How To Pay For College As An Adult
If you're an adult and you've considered going back to school to gain new qualifications and increase your employability and earning power, you're not alone. Around 40% of college students are adult learners over the age of 25. Returning to college, whether you dropped out years ago or never went to college in the first place, has multiple benefits, but it can still be a difficult process. Dealing with the anxieties of going back to school while juggling course work with your other responsibilities is hard enough without having to factor in the additional costs of pursuing higher education. There are ways to find help with the cost, though, and going back to school at 30, 40, or even beyond doesn't have to be an unbearable financial burden.
One of the advantages of going back to school is that you probably already know what you want to learn, which makes the how and where much easier to figure out. Examine your learning goals to decide on the best way to tackle your adult education. Do you need to earn a second degree, or will undergoing a training course for a few weeks suffice? Will you opt for a private university, or do you have the option to study at a lower-cost state college?

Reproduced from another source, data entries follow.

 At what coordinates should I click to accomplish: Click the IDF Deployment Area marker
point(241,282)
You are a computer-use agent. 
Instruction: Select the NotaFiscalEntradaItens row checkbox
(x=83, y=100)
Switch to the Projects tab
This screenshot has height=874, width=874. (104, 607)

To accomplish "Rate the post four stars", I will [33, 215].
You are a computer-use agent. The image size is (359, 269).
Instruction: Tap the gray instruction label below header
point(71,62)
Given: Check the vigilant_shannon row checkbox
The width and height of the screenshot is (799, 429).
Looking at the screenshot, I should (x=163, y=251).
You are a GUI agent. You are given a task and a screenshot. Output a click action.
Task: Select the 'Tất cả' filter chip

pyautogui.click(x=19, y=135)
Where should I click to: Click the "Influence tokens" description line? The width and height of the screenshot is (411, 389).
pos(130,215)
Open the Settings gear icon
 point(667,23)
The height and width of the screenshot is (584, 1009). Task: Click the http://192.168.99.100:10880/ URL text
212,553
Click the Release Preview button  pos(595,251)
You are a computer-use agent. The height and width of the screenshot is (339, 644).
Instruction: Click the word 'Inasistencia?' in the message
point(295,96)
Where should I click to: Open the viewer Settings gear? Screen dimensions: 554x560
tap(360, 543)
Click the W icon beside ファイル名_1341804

Many schools go out of their way to encourage adult students. Some offer free or reduced tuition for returning students. Tuition waivers are not the only way an institute can cater to adult learners with jobs and other responsibilities; some offer accelerated programs so that you can complete your courses earlier, or will allow flexible scheduling options such as part-time, night, or weekend study.
Some states even offer free job training workshops through trade schools or community colleges. The Department of Labor also sponsors One Stop Career Centers that may be available in your area, with courses ranging from nursing to computer programming.
Completing your classes online is another way to handle the additional workload from the comforts of your own home and at your own pace. There are many affordable and credible online courses, some even being offered by top-tier and Ivy League schools.
One of the advantages of going back to school is that you probably already know what you want to learn, which makes the how and where much easier to figure out.
Put those valuable years in the workforce towards your education. Check with your chosen school if you can claim college credit on some of your work experience. You won't have to take as many classes to graduate, reducing not just tuition, but also the time it takes for you to finish and the associated living expenses. You can even start reaping the benefits of your additional education much earlier.
You can test out of classes by taking College Level Exam Program (CLEP) tests. These are exams designed to test adult students on things they may already know from work or life experience. You can take the tests at sites all around the country. If you pass a CLEP test, you will no longer have to take the equivalent course, and all for a tiny fraction of the time and cost of a semester-long class. If you pass all five general exams, you can get up to 30 credits, equivalent to a whole year of college. If you're a service member or veteran, look into the Defense Activity for Non-Traditional Education Support (DANTES) program, which may allow you to claim additional credit after taking appropriate tests.
If you're already employed, you can take advantage of corporate training and in-house workshops and apply them towards your degree. You can check with the College Credit Recommendation Service to see if any of the formal training you have had qualifies you for comparable credit. If you are a licensed professional, such as a Certified Public Accountant or Engineer, many schools accept this instead of classes. Military service can also translate to credit. Getting credit for the life experience you have already earned can get you a huge head start on your degree, saving you time and money.
Individual colleges and universities might also have other specific processes for you to claim experiential credit, such as submitting an academic portfolio, writing a paper, or other methods. You'll have to demonstrate your understanding of the course material as well as the depth and breadth of your working knowledge and experience. Your final product will be judged by professors or other experts. Check with your school and department to see what options they offer.
As an adult student, you will benefit the most from the Lifetime Learning Credit, which has credit of up to $2000. Unlike other credit systems, like the $2500 American Opportunity Credit, you don't need to be enrolled full-time or in your first undergraduate degree program to qualify.
If you're employed, you can deduct the cost of tuition, books, and other supplies through a tuition-and-fees deduction of up to $4000 a year. Full-time students who are also parents can claim up to $50 a month in childcare. Student loans are a long-term commitment, but you can deduct interest paid on your loans up to $2500. These breaks are designed to help students like you, and it pays to use them!